When it comes to spiritual things, the need to learn never stops either. There are always new levels of understanding to achieve, new dimensions of relationship with God, new insights on how to become all that God has called you to be. That’s what got me interested in God in the first place! In 1970 I was a just a bored high school graduate who struggled with periods of depression and emptiness. I didn’t know why I was on planet earth or why I was sucking up the oxygen somebody else could be using. I actually thought I was going to die at the age of 21. I don’t know why. I wasn’t living a risky lifestyle, I just had no sense of purpose. There was nothing meaningful to live for. I thought about death a lot.

Then I began to wonder if any of the “God stuff” I learned as a child was real or not so I started looking to church for answers. A new minister had come in recent years that was younger and much easier to relate to. I started taking some adult classes and things began happening inside me. As I developed a heart to learn the truth about God and His Word (the Bible) I began to understand it. That understanding caused me to abandon some of my foolish behaviors and I started to walk in truth and wisdom.

I also discovered something really cool as the months went by. The more I learned the more I realized how much more there is to learn. You can never get it all.  Truth is like God, it’s limitless. So all I needed to tap into that was a heart for learning. God, in His love and awesome grace, even gave that to me. He changed my heart.

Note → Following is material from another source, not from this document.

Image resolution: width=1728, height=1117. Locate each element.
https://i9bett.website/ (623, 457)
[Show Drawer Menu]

This formerly bored kid found himself addicted to learning. I was visiting churches all around the Kansas City area. I went to every Christian conference I could find. I moved to Minnesota and went to school to learn all I could about God and how to serve Him. That school didn’t offer enough so I went to a school near St. Louis to learn some more. I bought Christian books and tapes of messages from some of the greatest teachers of that era. I got married and my wife and I spent the first week of our life together at an abundant living seminar in Kansas City learning new things about  the life Jesus wanted us to live. I wasn’t bored anymore. I had purpose and a reason to live.

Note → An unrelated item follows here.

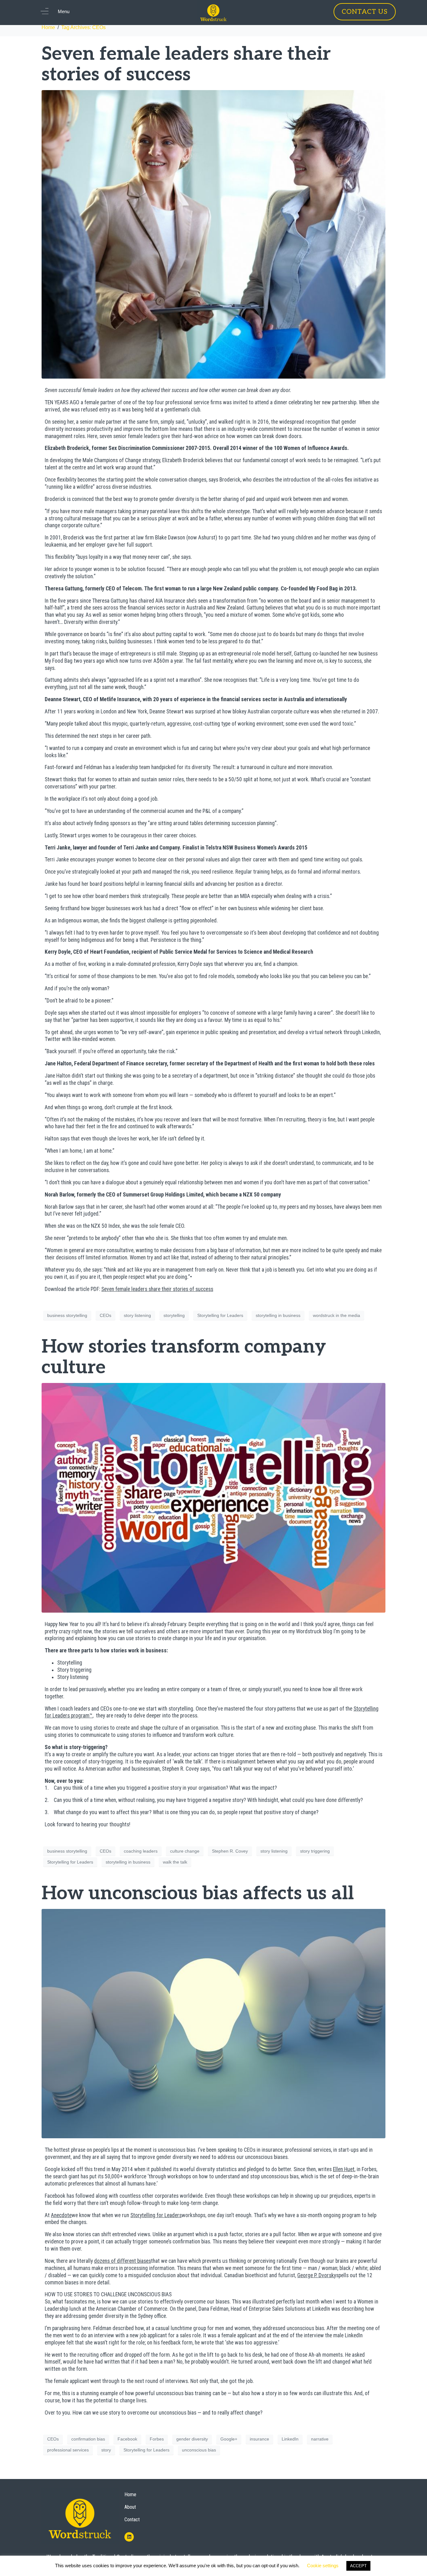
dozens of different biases (122, 2261)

This love for learning has been resident in me since those early days. But there have been periods in my life when I pushed His Word aside and got distracted.   Jesus warned us about this in one of His parables (Mark 4:19).  He said that the worries of this life, the deceitfulness of wealth and the desires for other things come in and choke the word, making it unfruitful. So yes, I have messed up from time to time. There have been seasons of temporary unfruitfulness,  but eventually I learned that  there is a way to get out of that mess and back to Jesus.   Jesus shared the solution, which is recorded in Matthew 11:28-30, and I love the way the Message Bible translation presents it:

“Are you tired? Worn out? Burned out on religion? Come to me. Get away with me and you’ll recover your life. I’ll show you how to take a real rest.  (29)  Walk with me and work with me–watch how I do it. Learn the unforced rhythms of grace. I won’t lay anything heavy or ill-fitting on you.  (30)  Keep company with me and you’ll learn to live freely and lightly.”

He showed me that the answer is to come to Him. When I do, I will recover my life and He will show me how to take a real rest. My responsibility is to walk with Him, watch how He does things, and learn from Him. He promises not to lay anything too heavy on me as I hang out with Him, I will learn to live free and light. That is so totally amazing and it really does work. It will work for you, too! Come to Him, learn, rest and be free.

So ask God to give you a heart for learning and you will find yourself growing in your relationship with Him. Foolishness will fall away and you find yourself making wise decisions, wise choices and wise responses in your daily life. It’s a great way to live!